The Wilmington District estimates the cost of keeping the federal channel dredged to the depth needed for commercial vessels is from $7 – 8 million annually. The Corps was allocated $2,000,000 in FY15 for the entire project of Manteo (Shallowbag Bay), not just Oregon Inlet. The availability of dredges, along with funding, is the key to keeping the Oregon Inlet passable, the Corps said.
Dare County in North Carolina voted in the first week of March week to spend about $3.5 million a year to dredge Oregon Inlet.
The move was made possible because State Sen. Bill Cook filed a bill March 3 that would allow Dare County commissioners to have access to a pot of money from lodging fees, known as occupancy taxes, for dredging. Dare County collects the second-largest amount of occupancy taxes in the state. The Dare County Board of Commissioners agreed to dedicate a percentage of an estimated $21 million received each year from occupancy taxes.
A 2014 study showed that the Oregon Inlet has an economic impact of more than $548 million annually. That would rise to $1.6 billion if the inlet remains dredged at the preferred depth of 14 feet, the study said.
The federal government promised in a 1950s deed to keep the inlet at navigable depths. Inlet advocates repeatedly lobbied Raleigh and Washington on the issue. Federal dredging money for the inlet decreased to $800,000 last year, just enough to survey the bottom. Rep. Walter Jones (R-N.C.) announced an additional $1.2 million in February as a short-term fix.

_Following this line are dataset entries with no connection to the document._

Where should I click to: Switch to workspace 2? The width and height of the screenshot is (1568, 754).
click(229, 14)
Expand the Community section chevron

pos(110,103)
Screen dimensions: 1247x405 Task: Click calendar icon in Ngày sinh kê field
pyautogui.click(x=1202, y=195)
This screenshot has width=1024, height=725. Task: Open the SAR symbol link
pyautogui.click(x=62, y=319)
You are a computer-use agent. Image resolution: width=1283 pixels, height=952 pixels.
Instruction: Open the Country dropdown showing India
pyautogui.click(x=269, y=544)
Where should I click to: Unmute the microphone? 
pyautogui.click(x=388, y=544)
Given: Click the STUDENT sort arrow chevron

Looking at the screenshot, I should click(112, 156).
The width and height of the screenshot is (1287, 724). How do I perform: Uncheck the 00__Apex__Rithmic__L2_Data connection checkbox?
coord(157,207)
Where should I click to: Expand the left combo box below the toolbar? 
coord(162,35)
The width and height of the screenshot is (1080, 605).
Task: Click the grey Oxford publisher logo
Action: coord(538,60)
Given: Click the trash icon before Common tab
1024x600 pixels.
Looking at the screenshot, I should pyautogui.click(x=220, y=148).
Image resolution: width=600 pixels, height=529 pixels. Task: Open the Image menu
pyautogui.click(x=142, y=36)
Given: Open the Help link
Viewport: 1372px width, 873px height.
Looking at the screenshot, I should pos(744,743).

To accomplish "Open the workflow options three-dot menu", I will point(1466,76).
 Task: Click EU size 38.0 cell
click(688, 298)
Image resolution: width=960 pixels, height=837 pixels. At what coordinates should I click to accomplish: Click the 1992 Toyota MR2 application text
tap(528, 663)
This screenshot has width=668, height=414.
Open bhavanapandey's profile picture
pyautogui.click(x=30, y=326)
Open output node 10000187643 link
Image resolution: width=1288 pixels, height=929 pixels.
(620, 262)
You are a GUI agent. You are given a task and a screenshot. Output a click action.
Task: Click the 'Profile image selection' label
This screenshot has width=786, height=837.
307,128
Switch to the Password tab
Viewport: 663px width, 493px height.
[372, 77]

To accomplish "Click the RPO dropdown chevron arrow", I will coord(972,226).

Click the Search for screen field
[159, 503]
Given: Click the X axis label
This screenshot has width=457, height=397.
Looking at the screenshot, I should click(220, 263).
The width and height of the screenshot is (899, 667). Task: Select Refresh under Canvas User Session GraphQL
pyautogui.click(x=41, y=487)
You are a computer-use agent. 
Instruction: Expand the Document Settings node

In January, the state agreed to match local money to raise a total of $7 million--enough to keep a dredge working.
Donnie Potter, the Corps’ chief of physical support, told local media the Corps would dredge 340 days a year.
MOREHEAD CITY, NORTH CAROLINA
Marinex Construction Company of North Charleston, South Carolina, was awarded a $7.9 million Corps of Engineers contract on March 24, for dredging and removal of about 725,000 cubic yards of material from the channel leading to the North Carolina port of Morehead City. State officials welcomed the news. North Carolina Gov. Pat McCrory credited U.S. Senators Richard Burr and Thom Tillis and Rep. Walter Jones with getting the funding fast-tracked.
The Morehead City Harbor has an authorized depth of 45 feet, but shoaling has limited its depth to 34 feet in some places.